The draft National Forest Policy 2018 has raised hackles of those advocating the rights of tribal communities, with the criticism being that the proposed policy for forest management is highly flawed, detrimental to forest dwellers, and is aimed at giving corporate entities an opportunity to exploit forests for commercial gains.
The draft was unveiled by the ministry of environment and forests on March 17, and comments or suggestions were sought on it from the public by April 14. However, the response to the draft policy has been quite critical.

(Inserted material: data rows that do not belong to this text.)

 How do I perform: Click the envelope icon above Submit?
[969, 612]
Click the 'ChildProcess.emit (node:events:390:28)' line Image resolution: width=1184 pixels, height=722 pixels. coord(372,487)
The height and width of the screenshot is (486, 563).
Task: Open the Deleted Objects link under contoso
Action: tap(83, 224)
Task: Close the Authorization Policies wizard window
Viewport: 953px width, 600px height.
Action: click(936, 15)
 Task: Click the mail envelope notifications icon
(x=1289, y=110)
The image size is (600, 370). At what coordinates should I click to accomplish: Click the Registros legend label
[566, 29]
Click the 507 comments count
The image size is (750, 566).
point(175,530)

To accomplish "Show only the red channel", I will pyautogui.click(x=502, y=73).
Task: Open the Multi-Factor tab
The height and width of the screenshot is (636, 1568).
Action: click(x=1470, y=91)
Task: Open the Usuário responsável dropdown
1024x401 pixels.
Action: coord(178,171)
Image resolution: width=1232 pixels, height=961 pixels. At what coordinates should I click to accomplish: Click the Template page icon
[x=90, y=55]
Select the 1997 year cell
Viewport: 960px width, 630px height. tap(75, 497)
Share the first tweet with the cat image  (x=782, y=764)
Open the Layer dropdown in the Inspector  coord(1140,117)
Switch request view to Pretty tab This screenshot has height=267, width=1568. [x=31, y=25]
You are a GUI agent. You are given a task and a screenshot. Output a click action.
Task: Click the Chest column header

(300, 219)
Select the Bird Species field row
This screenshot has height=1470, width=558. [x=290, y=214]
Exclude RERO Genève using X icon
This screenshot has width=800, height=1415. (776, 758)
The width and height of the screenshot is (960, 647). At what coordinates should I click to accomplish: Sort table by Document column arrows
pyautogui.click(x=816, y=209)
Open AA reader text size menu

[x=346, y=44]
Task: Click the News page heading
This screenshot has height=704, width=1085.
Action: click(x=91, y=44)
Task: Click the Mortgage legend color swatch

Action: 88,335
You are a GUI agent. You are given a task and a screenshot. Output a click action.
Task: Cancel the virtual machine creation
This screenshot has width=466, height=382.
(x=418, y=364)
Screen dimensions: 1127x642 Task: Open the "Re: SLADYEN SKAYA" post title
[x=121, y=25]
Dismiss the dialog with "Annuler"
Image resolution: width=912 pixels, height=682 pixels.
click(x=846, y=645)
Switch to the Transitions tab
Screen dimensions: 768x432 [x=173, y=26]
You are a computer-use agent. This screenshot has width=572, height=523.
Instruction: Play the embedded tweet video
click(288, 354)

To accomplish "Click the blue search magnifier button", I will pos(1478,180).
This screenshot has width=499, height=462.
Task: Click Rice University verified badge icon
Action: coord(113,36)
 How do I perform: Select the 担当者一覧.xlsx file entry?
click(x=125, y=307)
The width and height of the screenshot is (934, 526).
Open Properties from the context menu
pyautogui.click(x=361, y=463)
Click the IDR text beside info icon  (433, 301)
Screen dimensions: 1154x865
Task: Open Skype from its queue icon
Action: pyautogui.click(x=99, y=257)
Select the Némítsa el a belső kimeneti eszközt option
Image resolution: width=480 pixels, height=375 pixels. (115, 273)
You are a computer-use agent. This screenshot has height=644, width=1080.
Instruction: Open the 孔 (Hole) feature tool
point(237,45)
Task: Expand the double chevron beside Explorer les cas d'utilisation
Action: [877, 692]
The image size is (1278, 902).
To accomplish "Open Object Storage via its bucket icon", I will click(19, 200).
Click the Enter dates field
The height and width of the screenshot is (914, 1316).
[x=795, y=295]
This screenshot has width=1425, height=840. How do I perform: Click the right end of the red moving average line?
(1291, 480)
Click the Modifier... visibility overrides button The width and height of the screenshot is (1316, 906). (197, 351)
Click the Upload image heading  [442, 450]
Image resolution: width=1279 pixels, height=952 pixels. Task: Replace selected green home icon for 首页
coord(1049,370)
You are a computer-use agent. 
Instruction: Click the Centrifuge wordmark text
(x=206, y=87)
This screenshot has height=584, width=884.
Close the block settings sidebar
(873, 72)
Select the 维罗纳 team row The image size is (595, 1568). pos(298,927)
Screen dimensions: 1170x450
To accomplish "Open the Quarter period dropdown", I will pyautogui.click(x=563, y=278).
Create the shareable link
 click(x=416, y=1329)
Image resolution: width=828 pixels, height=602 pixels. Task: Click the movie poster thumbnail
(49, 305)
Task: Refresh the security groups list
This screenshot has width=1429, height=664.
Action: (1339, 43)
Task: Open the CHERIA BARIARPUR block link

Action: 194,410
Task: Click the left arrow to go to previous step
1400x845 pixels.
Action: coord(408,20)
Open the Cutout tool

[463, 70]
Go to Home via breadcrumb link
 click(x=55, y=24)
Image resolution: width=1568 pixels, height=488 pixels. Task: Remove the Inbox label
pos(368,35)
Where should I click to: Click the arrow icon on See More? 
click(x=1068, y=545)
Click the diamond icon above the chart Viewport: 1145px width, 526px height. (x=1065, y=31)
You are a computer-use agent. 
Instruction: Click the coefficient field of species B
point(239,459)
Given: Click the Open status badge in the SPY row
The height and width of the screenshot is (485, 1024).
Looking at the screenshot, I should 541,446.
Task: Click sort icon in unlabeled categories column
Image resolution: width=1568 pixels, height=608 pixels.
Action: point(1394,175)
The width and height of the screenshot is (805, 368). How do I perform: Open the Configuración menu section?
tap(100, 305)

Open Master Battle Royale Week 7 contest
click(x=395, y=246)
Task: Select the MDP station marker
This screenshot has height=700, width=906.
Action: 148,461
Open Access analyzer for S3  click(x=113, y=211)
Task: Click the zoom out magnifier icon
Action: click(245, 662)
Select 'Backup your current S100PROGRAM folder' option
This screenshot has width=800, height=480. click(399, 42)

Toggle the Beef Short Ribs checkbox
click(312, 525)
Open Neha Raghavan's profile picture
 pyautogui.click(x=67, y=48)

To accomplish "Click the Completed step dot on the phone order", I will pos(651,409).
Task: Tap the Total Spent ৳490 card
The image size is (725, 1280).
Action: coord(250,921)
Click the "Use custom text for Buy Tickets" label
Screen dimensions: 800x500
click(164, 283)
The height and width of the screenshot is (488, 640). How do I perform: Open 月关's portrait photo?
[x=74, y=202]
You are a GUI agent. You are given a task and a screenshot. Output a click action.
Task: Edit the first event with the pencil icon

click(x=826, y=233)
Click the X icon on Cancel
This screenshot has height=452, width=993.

The CPI(M) submitted its suggestions to the environment ministry on Friday, stating that the main thrust of the policy is to privatise and commercialise forests. The note, submitted by CPI(M) leader Brinda Karat, said the law had eliminated the rights of tribal communities for access and management of forests and their produce. The Left party has demanded that the government withdraw the draft policy.
The policy, the CPI(M) said “...is in essence a blueprint to commercialise forests to serve the interests of industry, and to bring in the private sector for the actual management of forests through the so-called public private partnership model.”
“If allowed, this will also pave the way for changing the character of natural forests to production or plantation forests,” the CPI(M) said in its note. It further said the policy, by afforestation, means planting commercially useful timber.
A civil society response, comprising the views of various non-governmental organisations, was also submitted today. The note, submitted under the aegis of Alliance for Sustainable and Holistic Agriculture, criticised the policy for its neglect of the adivasis and traditional forest dwellers.
“Strikingly important in this draft policy is the absence of the perspective and recognition that is manifest in the Forest Rights Act 2006, which seeks to address the historical injustice inflicted on the adivasis and other forest dwellers through the colonisation of the forest,” it said.
The activists also charge the government with junking a draft policy it had written in collaboration with civil society. “The ministry has to explain why a draft policy written in collaboration with civil society was retracted, why no reference to such a draft is being made anywhere, and why it had to be revised,” they said in the note.